**Written problem:** Copy the data below word for word, starting at the line containing "How do I perform: Edit" and ending after the line containing "I will point(51,180).".

**Material for this exercise:**

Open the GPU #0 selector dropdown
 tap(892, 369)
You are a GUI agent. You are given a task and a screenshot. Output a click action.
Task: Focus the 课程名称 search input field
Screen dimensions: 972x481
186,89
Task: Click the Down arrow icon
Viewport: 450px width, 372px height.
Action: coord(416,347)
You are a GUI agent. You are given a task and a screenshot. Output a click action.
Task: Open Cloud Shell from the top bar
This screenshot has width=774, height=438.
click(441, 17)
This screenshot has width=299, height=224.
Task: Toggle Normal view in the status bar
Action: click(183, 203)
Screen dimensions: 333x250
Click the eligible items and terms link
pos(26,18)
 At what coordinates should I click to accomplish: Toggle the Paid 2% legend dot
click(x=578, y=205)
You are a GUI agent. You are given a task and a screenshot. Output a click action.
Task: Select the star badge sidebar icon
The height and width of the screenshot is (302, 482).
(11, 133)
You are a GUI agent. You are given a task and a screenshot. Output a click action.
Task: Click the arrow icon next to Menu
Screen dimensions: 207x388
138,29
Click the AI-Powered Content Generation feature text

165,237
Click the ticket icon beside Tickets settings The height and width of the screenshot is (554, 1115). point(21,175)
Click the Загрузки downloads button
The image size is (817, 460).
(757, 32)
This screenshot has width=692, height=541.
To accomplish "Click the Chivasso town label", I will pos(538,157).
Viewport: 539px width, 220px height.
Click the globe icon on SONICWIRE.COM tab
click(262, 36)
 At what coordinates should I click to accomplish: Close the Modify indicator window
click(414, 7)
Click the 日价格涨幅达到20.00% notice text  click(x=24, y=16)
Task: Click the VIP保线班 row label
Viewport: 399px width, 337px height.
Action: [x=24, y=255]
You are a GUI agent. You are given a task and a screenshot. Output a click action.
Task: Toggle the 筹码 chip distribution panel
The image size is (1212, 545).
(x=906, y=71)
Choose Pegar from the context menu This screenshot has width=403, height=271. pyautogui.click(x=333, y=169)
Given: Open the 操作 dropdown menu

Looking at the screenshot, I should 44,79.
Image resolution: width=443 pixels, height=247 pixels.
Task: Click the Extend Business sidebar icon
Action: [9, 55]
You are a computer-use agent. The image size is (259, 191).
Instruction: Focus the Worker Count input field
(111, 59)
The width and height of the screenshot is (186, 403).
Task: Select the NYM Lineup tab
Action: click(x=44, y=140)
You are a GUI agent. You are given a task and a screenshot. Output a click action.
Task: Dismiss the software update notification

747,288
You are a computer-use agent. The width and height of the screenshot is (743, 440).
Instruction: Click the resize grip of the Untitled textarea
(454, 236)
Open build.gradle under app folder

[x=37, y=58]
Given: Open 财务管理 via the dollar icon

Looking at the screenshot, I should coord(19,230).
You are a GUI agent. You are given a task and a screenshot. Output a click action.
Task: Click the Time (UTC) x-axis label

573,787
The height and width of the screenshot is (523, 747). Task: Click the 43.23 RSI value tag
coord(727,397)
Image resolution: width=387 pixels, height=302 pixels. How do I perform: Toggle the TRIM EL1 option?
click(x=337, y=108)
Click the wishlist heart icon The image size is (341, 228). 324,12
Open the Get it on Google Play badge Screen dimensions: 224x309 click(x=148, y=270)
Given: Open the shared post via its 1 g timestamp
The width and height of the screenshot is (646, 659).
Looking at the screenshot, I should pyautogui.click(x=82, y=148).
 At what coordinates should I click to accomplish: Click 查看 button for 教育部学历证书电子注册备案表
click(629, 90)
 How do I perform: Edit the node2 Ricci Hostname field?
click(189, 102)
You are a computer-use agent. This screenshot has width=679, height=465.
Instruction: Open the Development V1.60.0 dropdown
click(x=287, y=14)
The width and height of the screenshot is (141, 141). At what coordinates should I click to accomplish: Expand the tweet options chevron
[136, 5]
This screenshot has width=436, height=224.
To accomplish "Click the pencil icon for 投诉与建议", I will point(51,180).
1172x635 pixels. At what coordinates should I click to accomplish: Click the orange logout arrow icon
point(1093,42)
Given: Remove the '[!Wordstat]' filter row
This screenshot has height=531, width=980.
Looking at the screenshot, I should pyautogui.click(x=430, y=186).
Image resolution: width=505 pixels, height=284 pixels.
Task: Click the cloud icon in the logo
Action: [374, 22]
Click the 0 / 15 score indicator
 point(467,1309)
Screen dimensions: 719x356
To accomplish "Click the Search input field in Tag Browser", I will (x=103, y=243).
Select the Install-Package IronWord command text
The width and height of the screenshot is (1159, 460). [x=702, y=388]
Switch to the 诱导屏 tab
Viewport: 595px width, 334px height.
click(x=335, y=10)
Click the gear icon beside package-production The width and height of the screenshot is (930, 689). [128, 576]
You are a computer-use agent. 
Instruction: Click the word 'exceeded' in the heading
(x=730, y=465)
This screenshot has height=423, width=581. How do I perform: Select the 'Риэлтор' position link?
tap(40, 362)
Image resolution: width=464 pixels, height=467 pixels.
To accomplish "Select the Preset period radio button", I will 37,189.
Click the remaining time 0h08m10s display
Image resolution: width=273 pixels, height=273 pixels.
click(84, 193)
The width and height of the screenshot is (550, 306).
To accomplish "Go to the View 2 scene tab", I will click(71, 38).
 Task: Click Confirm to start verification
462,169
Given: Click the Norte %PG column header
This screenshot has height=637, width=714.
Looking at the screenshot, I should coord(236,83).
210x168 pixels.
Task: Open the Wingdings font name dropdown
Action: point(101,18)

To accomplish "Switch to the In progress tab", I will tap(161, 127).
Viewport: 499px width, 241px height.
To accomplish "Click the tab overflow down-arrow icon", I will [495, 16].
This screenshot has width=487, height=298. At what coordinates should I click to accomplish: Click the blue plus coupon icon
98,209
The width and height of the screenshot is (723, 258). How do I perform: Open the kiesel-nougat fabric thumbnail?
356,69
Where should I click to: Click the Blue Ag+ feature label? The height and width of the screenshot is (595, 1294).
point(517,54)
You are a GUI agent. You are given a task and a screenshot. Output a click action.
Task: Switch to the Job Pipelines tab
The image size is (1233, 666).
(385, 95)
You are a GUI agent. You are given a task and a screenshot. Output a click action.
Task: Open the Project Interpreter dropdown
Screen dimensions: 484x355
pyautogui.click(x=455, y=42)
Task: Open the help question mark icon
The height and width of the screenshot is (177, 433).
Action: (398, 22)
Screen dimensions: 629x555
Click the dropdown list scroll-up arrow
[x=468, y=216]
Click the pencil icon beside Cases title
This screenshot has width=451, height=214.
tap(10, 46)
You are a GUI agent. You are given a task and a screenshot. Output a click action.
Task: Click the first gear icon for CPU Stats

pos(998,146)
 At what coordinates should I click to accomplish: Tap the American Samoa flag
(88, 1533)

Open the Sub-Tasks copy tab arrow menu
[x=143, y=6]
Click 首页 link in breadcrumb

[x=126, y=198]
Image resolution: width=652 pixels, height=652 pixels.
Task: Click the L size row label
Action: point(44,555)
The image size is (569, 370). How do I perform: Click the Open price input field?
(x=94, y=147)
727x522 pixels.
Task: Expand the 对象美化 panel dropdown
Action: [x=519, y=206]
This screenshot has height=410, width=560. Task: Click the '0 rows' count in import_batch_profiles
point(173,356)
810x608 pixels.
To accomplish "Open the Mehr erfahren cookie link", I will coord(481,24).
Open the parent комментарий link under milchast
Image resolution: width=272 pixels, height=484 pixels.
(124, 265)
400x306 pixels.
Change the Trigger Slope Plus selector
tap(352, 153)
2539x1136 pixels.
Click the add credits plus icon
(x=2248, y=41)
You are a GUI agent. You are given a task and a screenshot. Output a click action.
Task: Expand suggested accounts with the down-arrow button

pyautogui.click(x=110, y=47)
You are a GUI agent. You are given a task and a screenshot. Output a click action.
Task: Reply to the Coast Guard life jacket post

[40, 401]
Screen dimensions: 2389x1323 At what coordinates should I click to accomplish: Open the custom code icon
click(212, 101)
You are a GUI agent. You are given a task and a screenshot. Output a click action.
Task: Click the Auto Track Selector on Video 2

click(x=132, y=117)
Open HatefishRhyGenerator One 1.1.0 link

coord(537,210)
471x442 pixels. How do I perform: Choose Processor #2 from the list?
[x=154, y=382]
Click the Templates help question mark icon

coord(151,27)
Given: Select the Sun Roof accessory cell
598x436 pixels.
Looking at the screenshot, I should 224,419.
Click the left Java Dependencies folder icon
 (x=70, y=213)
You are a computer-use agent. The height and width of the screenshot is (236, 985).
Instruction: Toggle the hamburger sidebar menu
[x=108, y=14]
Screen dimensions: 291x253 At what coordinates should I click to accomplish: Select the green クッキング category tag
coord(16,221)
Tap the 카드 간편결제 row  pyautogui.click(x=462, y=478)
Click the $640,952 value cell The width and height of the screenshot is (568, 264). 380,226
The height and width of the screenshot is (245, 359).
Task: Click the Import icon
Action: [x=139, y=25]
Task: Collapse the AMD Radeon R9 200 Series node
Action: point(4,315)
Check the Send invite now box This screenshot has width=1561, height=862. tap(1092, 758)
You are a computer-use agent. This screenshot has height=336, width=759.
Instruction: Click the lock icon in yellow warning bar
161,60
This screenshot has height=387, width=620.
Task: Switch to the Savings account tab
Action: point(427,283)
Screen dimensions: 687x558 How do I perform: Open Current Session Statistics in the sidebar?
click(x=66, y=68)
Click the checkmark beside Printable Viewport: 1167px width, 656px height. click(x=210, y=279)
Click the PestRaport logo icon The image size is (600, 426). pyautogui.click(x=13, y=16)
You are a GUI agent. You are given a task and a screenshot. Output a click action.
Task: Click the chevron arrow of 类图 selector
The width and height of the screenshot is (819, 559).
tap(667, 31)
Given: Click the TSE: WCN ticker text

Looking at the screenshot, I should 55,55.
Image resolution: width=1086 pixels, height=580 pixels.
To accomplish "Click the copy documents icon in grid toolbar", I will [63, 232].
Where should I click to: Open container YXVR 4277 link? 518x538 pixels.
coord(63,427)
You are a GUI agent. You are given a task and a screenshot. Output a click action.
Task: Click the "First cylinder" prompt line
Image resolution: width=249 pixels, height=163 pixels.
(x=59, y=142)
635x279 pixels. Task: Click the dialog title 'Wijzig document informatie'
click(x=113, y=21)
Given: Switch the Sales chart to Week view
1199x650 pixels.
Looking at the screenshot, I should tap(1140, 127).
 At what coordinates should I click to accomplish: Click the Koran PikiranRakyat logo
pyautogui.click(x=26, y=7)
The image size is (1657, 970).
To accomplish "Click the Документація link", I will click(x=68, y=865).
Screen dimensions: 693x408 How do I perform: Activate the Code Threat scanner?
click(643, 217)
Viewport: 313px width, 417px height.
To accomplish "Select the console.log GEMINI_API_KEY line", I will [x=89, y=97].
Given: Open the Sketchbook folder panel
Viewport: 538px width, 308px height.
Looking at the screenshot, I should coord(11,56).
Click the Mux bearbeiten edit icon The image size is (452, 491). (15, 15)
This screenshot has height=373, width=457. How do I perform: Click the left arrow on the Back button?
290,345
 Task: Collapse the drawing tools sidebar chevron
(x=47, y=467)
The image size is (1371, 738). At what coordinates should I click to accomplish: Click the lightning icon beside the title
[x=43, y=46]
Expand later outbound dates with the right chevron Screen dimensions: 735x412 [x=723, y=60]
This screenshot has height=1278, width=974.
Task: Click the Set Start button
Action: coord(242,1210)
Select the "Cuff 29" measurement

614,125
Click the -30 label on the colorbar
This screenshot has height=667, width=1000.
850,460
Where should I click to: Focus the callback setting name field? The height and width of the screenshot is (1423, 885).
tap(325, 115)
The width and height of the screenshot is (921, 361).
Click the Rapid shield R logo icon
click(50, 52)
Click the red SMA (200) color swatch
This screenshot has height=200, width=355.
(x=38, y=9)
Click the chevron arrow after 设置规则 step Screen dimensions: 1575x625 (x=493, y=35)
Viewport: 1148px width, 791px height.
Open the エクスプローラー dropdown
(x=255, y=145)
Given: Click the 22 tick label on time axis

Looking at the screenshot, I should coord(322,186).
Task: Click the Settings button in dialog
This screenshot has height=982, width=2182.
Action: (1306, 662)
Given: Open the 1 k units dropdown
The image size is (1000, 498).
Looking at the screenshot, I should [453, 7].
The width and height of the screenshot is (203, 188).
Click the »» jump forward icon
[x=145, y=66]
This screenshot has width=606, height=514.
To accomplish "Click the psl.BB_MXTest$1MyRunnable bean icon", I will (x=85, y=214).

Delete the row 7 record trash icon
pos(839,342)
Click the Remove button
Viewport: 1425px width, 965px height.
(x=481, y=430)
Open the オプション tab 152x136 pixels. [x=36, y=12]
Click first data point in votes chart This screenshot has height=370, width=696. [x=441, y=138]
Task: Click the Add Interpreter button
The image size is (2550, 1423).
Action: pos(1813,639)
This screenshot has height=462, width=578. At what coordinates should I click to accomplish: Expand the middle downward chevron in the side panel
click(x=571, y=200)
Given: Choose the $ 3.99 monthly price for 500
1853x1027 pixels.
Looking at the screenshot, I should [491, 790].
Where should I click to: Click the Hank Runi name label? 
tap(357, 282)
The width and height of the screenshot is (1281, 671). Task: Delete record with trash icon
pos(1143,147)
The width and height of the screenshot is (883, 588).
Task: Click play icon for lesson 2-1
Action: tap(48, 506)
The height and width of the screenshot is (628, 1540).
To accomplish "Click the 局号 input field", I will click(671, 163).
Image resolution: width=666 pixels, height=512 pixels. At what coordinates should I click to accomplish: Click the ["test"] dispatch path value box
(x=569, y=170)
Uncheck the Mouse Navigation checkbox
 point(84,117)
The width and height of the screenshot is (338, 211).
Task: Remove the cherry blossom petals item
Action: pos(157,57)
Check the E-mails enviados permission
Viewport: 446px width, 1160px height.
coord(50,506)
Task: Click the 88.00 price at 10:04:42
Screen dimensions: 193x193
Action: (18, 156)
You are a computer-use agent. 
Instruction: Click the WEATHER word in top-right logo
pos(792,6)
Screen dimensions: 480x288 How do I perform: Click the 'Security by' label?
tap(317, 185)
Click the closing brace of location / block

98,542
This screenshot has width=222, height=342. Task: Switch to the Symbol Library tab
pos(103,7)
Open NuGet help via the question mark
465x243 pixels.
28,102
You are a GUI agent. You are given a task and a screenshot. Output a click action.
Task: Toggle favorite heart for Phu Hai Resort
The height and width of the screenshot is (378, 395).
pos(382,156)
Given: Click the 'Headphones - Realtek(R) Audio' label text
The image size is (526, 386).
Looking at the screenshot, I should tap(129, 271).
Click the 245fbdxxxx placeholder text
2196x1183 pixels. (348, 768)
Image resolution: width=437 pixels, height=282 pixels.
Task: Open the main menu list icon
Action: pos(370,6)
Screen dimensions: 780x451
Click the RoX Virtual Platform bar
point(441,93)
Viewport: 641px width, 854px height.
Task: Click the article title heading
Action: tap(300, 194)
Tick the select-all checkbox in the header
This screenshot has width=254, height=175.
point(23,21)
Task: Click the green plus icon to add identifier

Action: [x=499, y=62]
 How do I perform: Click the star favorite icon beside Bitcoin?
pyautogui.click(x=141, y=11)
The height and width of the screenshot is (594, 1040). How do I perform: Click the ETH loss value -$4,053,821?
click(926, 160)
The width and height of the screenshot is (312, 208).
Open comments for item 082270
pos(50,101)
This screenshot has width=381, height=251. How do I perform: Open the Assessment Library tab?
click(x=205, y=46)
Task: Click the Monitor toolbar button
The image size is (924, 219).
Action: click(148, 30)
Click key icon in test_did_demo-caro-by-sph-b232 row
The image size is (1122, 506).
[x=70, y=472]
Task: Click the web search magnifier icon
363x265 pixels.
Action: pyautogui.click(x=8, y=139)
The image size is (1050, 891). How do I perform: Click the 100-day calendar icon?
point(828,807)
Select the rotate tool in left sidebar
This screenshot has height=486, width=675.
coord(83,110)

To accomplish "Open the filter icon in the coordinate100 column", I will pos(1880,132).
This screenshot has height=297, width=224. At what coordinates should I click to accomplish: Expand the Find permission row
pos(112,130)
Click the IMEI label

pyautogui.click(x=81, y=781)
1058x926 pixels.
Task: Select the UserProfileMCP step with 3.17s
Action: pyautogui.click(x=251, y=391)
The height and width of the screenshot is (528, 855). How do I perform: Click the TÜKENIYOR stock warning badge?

**Task solution:**
 How do I perform: Edit the node2 Ricci Hostname field?
click(189, 102)
You are a computer-use agent. This screenshot has width=679, height=465.
Instruction: Open the Development V1.60.0 dropdown
click(x=287, y=14)
The width and height of the screenshot is (141, 141). At what coordinates should I click to accomplish: Expand the tweet options chevron
[136, 5]
This screenshot has width=436, height=224.
To accomplish "Click the pencil icon for 投诉与建议", I will point(51,180).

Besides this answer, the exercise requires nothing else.